Per- and polyfluoroalkyl substances (PFASs) are a major environmental concern globally due to their widespread usage and persistence. They found widespread applications in industry due to their unique chemistry of having both hydrophilic and hydrophobic (surfactant-like) properties. However, concerns about these chemicals have been growing due to their long-term persistence in the environment, potential for bioaccumulation and toxicity to human and ecological health. Consequently, two PFASs (PFOS, PFOA have already been listed on the Stockholm Convention for POPs, whereas the third compo (PFHxS) is about to be listed. This means the emerging economies will have to respond to this issue in near future.
In 2001, when it was realized that PFASs are bioaccumulative, contrary to previous assessment, the manufacturers such as 3M and DuPont voluntarily withdrew their manufacturing of PFOS. At that time China and India took up the production of these chemicals and hence the problem had virtually shifted to emerging economies. The true extent of PFAS problem has not been recognized in the emerging economies and this may be a “sleeper” issue.

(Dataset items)
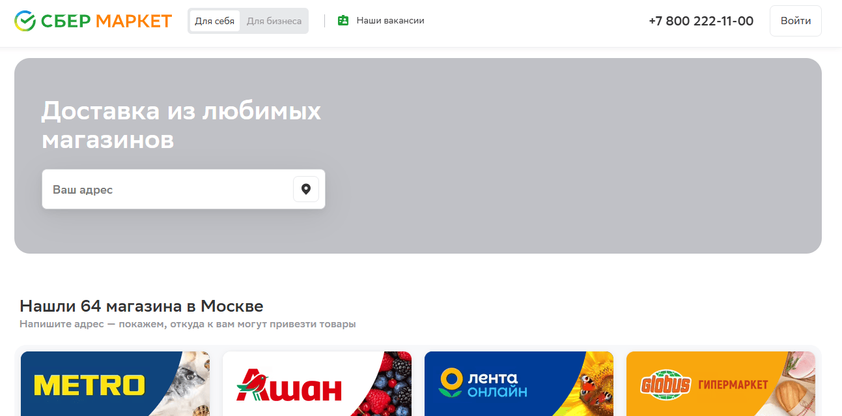Select the «ГИПЕРМАРКЕТ» text on Globus card
The image size is (842, 416).
point(733,385)
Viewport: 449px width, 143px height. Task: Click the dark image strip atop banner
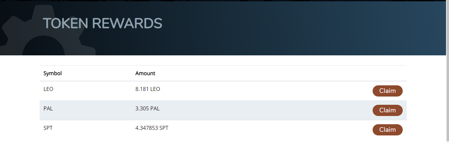click(225, 1)
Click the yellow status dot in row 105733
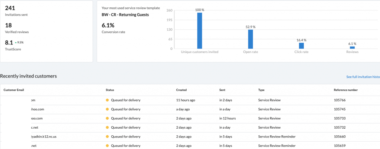Image resolution: width=380 pixels, height=149 pixels. point(108,119)
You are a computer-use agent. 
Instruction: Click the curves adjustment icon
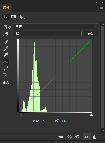(x=7, y=17)
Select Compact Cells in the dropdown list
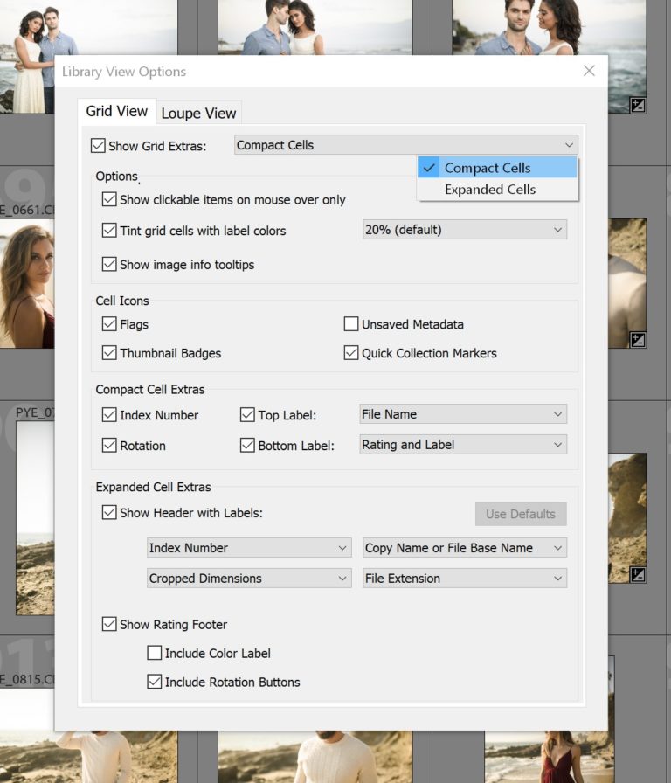 (488, 168)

◆ Task description ◆
Could you continue the passage on PFAS pollution in emerging economies, starting right after its final sentence?

◆ Written reply ◆
Since 2000 a number of studies have been carried out in USA including USEPA’s exposure study (2013-15) involving > 36000 samples which showed that drinking water of 6 million people in USA exceeded the Lifetime Health Advisory value of 70 ng/L. Australia had to respond to widespread contamination of PFASs in surface and ground waters from Defence facilities (Airforce bases) and elevated levels of PFASs in blood of population living in the vicinity. Ecosystem health guidelines have also been developed in Australia.
Based on the above summary, emerging economies will need to address the PFAS issue in their country in the near future. Hence, this project will provide a critical synthesis as learnings from the work in the developed world that can serve as a guidance for emerging economies. IUPAC is best positioned to take up this role, due to its global skill base as well as outreach in emerging economies. The Chemistry and the Environment Division (Div VI) has a strong track record of working with such economies in the environment space.
The synthesis will cover three interdisciplinary areas:1. Review publications on current analytical techniques for environmental media (water and soils) and challenges associated with PFAS analyses (persistence in environment, matrix effects on detection and quantitation)2. Review publications on health effects of PFAS both fundamental toxicology as well as human health effects of PFAS exposure arising from environmental media, and3. A review of the current production of PFAS in emerging economies, current approved use of PFAS substance in developed economies, and banned (or proposed) uses of PFAS substances.
The project will produce a publication based on a critical evaluation of the current knowledge on PFAS substances related to three overarching areas, namely:1. analytical chemistry in environmental media,2. human health effects from environmental exposure, and3. PFAS management response by regulatory and policy agencies.